Indeed I still know people who own versions of the 7-seat Grand Vitara who swear by it as an unbeatable — and unbreakable — machine with which to cope with a clatter of kids and all their accoutrements.
The Vitara had a good name then amongst the buying public and among the Suzuki dealer network it was regarded with a sort of awe because it needed little effort on their behalf to move substantial numbers of them off the forecourt. Indeed, alongside regular cars such as the Alto, the Swift, the Liana and so forth, the Vitara was a critical element of the dealers’ armoury.
But then Suzuki got sidetracked and went and produced the SX-4 in co-operation with Fiat and it was mildly successful; the S-Cross came along next and while it too was a fine car, it never took off with the public the way the Vitara had. While the “best small car maker in the world” never stopped making the Vitara, it stopped selling it in certain markets — Ireland included. The net result was many lost customers and many lost sales.
But then a new Vitara — the fourth generation of the car, historically — was unveiled at the Paris Motor Show last year and suddenly Suzuki realised what it had been missing, such was the clamour from distributors, dealers, and customers to get their hands on the new one.
And the thing was that not only did the new car look fantastic, but it had decent equipment levels and — best of all — it was cheaper than the older version had been. Things were looking up.
Well I can now tell you that, having spent a week in this excellent little car’s company, Suzuki is back where it started with a little SUV — or crossover, if you wish — which is not only extremely good looking, but has an excellent petrol engine option and comes with very decent kit levels for an entry level asking price a fiver shy of twenty grand. The dealers can hardly contain themselves and, I suspect, new Vitara owners will feel the same way too.
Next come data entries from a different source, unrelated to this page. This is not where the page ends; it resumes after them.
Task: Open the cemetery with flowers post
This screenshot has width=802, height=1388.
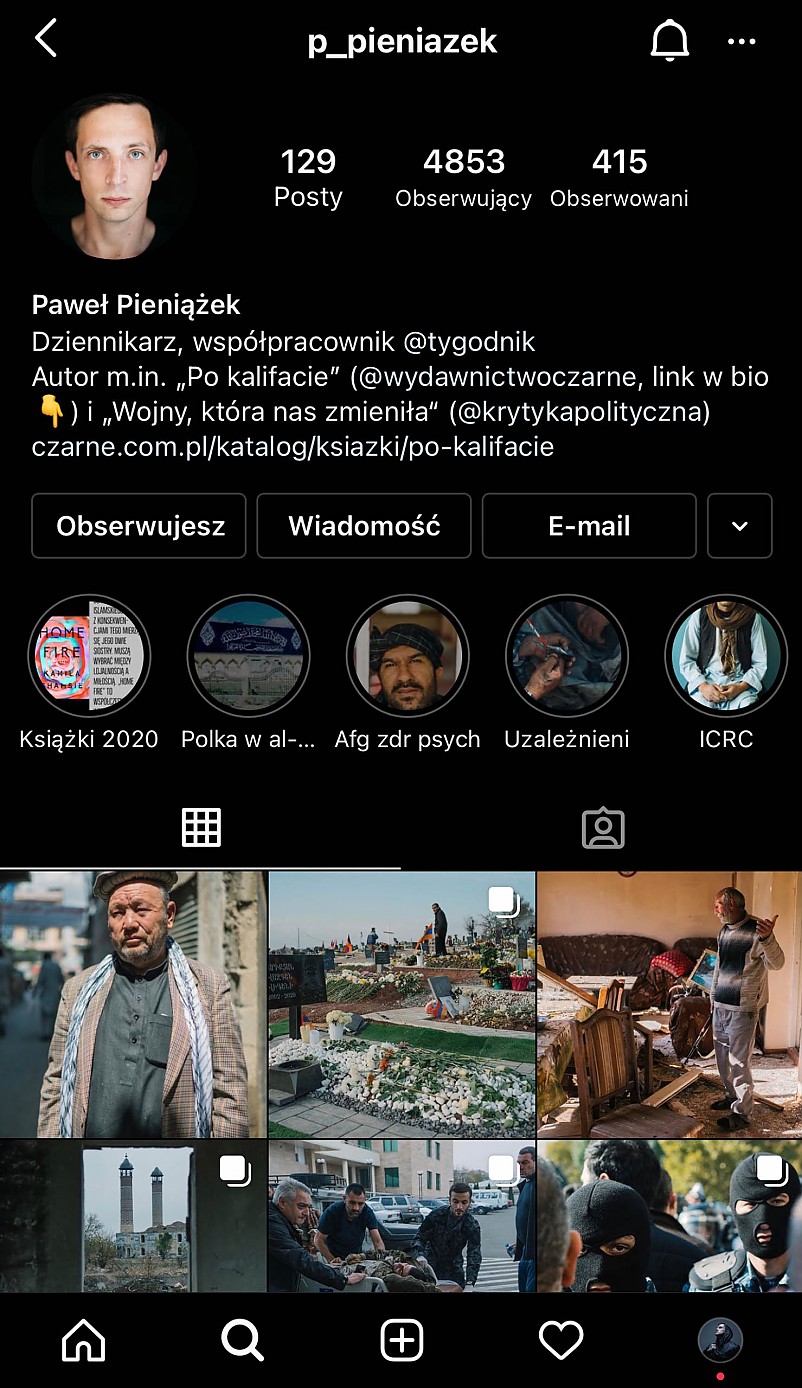Action: point(402,1004)
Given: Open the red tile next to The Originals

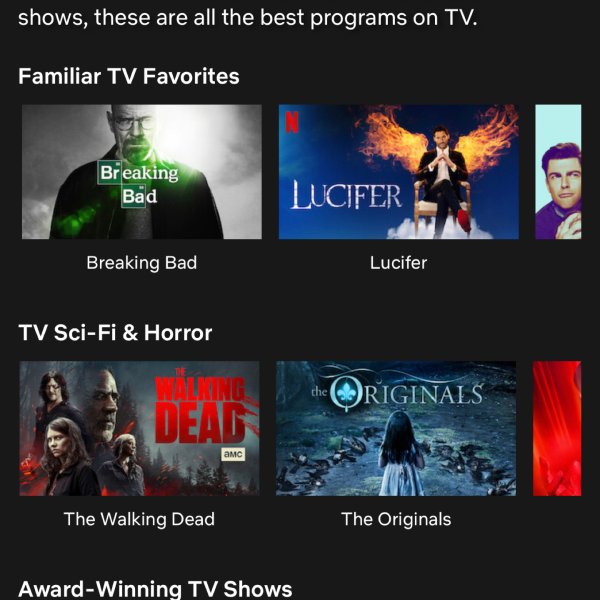Looking at the screenshot, I should coord(557,428).
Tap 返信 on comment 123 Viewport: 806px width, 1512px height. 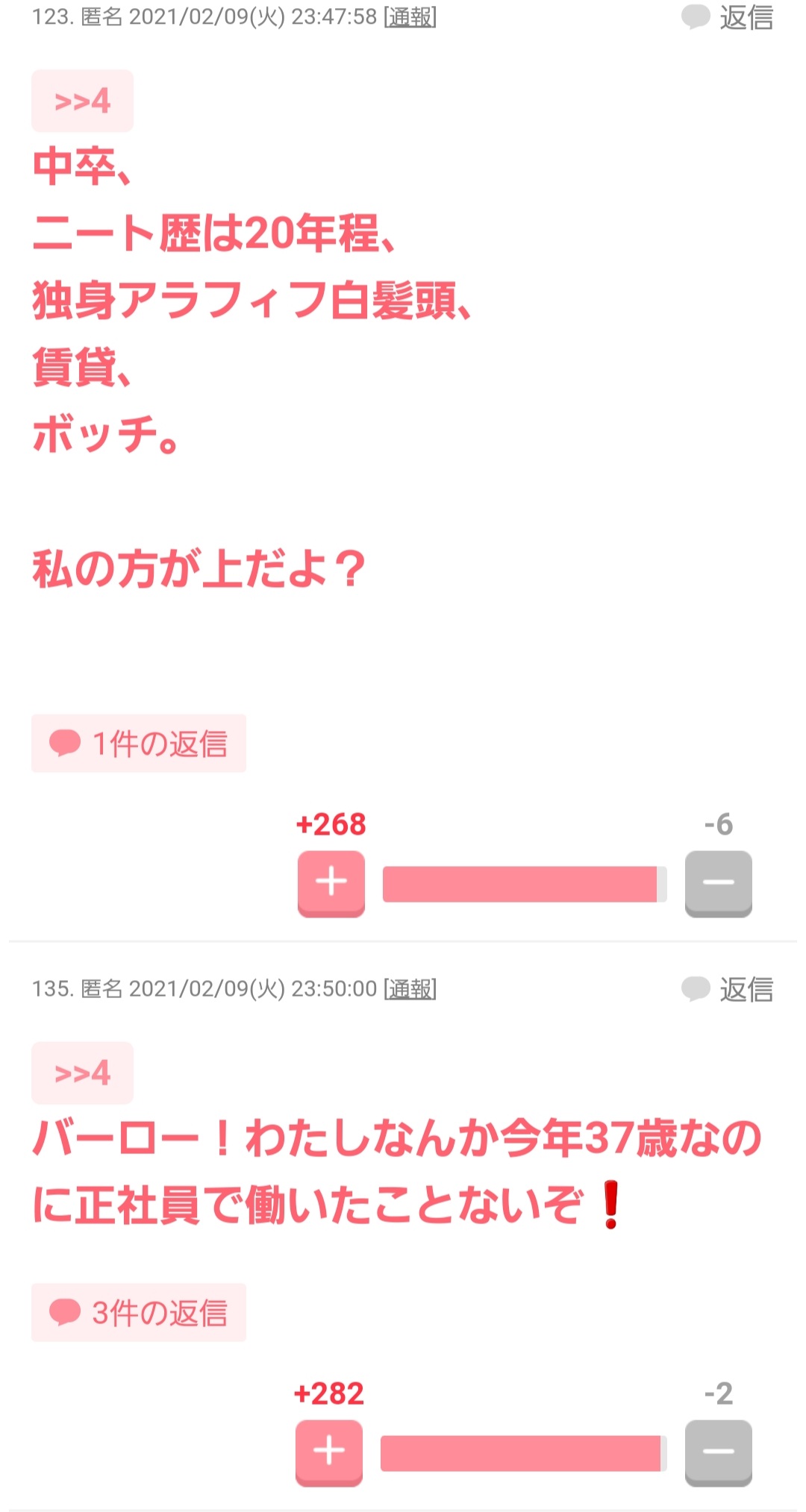(728, 17)
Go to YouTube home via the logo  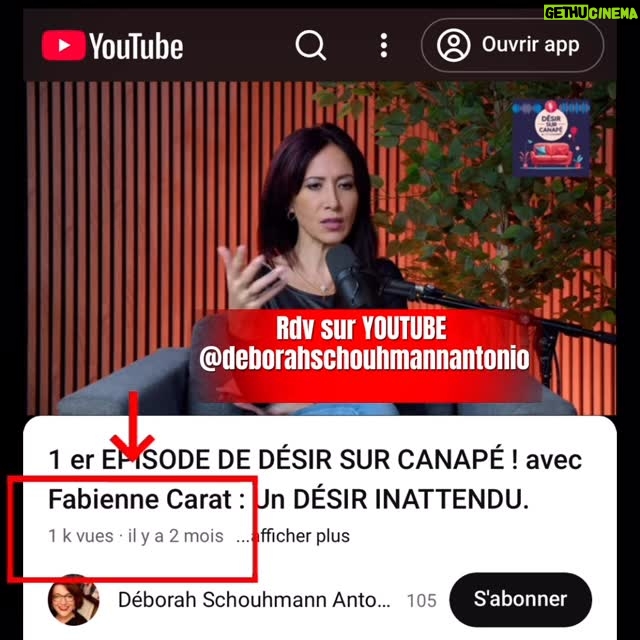pyautogui.click(x=112, y=45)
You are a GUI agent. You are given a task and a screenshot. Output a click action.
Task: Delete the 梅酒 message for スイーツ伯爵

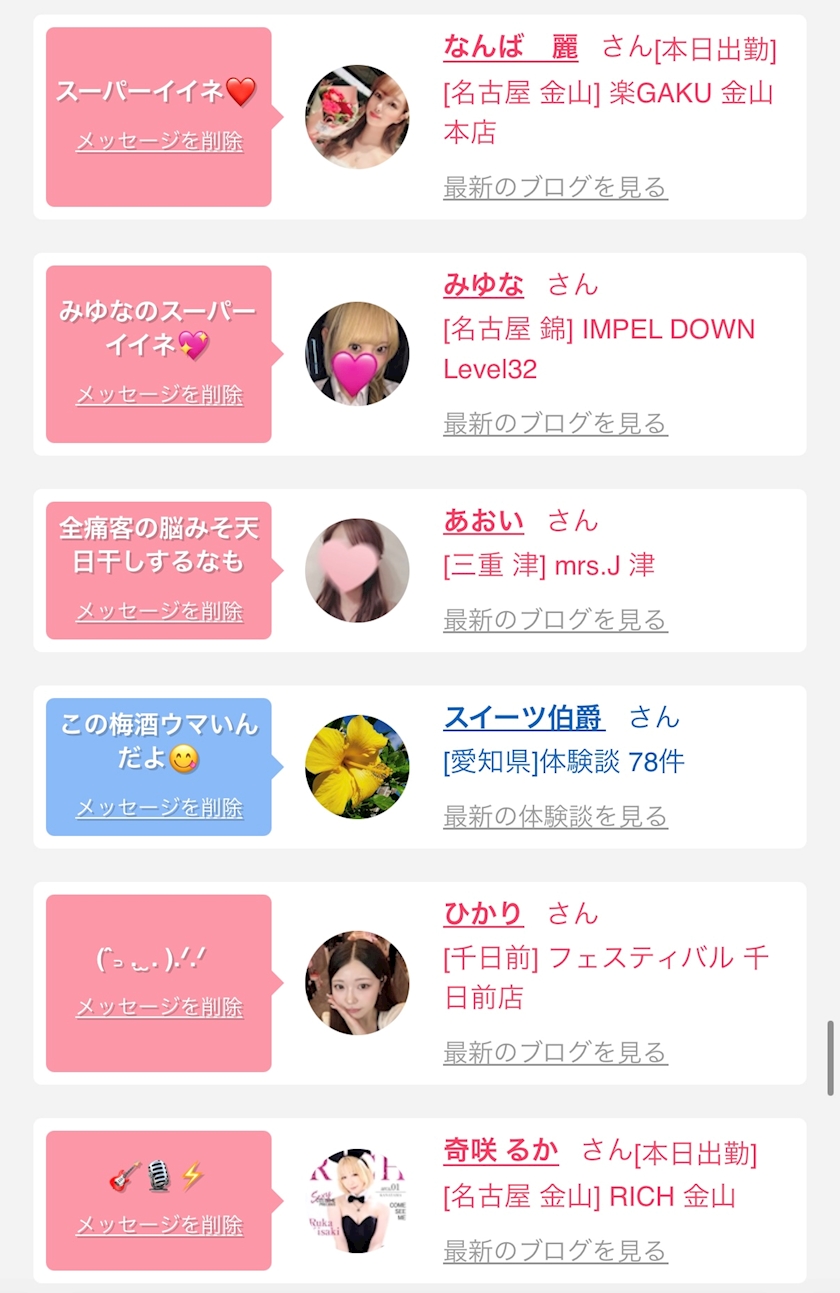pos(159,807)
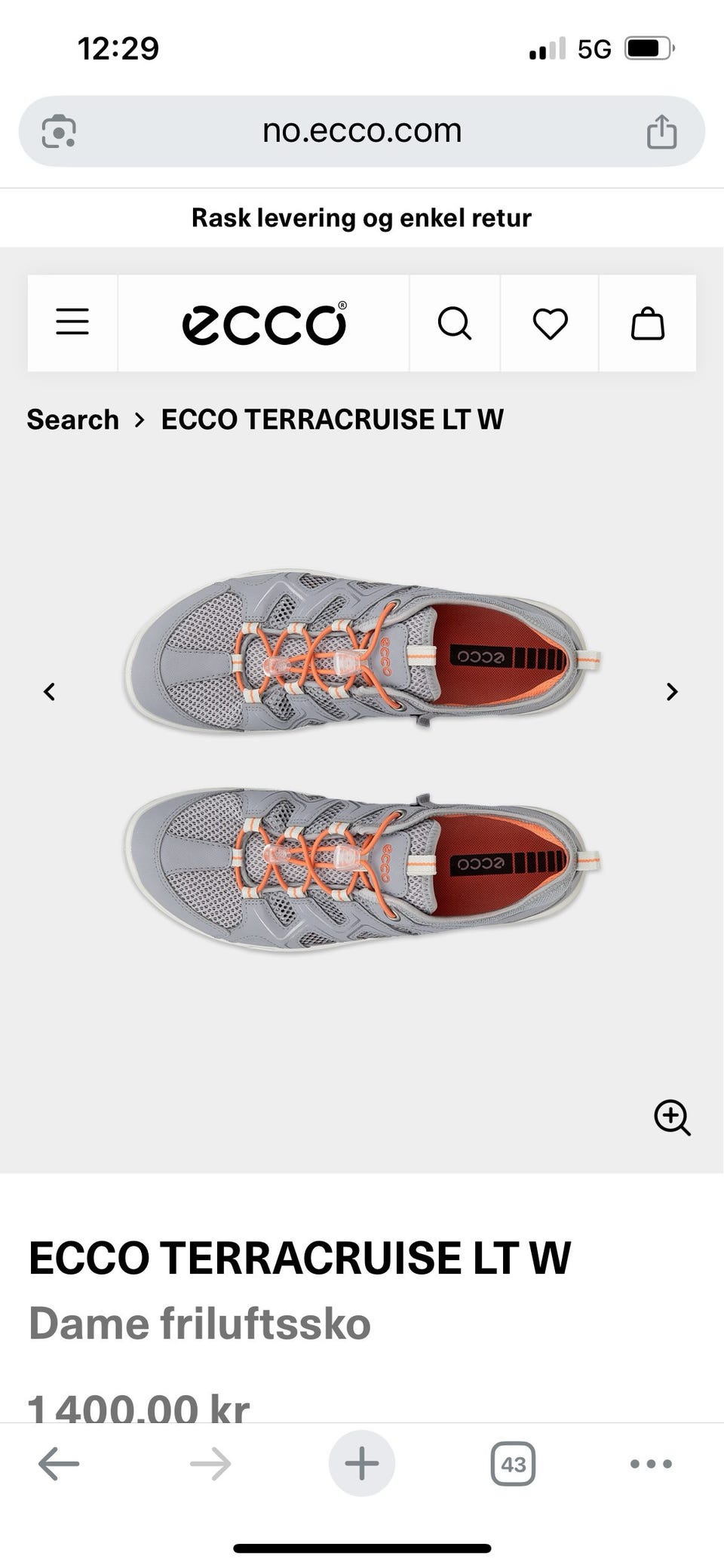This screenshot has height=1568, width=724.
Task: Go to the ECCO logo homepage
Action: point(264,324)
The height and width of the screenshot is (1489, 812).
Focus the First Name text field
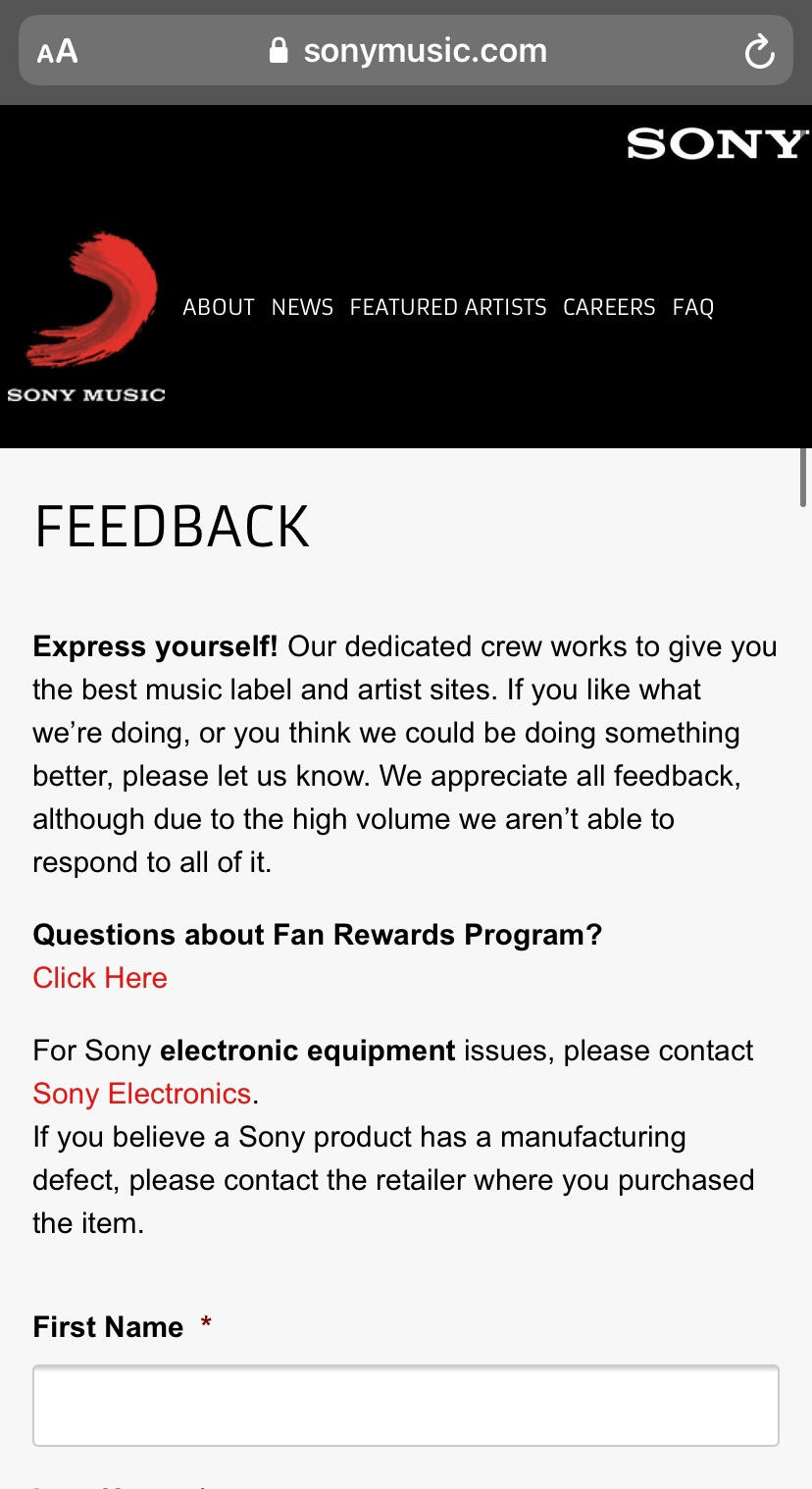click(406, 1405)
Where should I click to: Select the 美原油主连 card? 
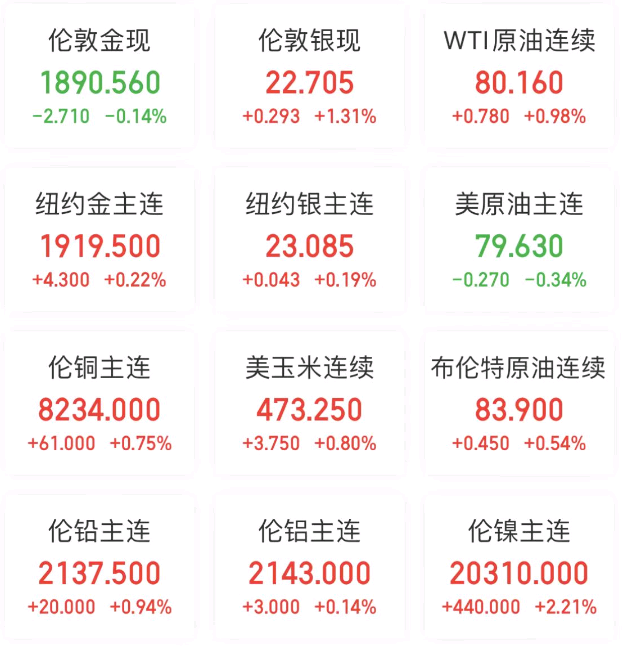(x=519, y=243)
There are downsides to the car — let’s not deny it — but too few of them to leave any noticeable character stains on the car. Sure it is a bit plasticky inside and some of the materials used are not exactly haute couture, but what the hell do you expect for this price.
The upsides, though, are many and pleasing; this is a fine car to drive (although if you wanted to get really picky you could describe the steering as being a little on the dead side) and it handles the vagaries of the Irish road network with considerable élan — much more so than many of its’ opponents.
Readers will know that, in general, I’m not a big fan of faux 4x4s, but the Vitara we tried in GL+ specification and fitted with a 1.6-litre petrol engine (allied to a five speed manual ‘box) and only with two wheel drive, turned out to be a decent enough old skin. Although it outputs just 88 kW (118 bhp) and 156 Nm of torque, it turned out to be a lot more nimble than you might credit.
The 11.5-second 0-100km/h time might appear to confirm your worst suspicions, but the 180km/h top speed demonstrates an unexpected sprightliness. And sprightly it is. Ok so you’re not probably going to win many traffic light grands prix, but once you get her up and running, this engine provides everything any normal driver would need. It will also return a claimed 5.3 l/100km (52 mpg) and has 123g/km of emissions for an annual tax bill of €270.
It is then very much a case of welcome back for the Vitara and its return will not only put a big smile on the face of the collective dealer network, but also on that of those that purchase one. It can be summed up in four words: Excellent car, great value.
From €19,995 to €21,395 as tested.
There is a diesel available, but we tried the petrol unit and it is a fine thing indeed.
Surprisingly good with a lot of stuff you might not expect to see coming as standard.
The Overall Verdict:
A cracking return to form from Suzuki.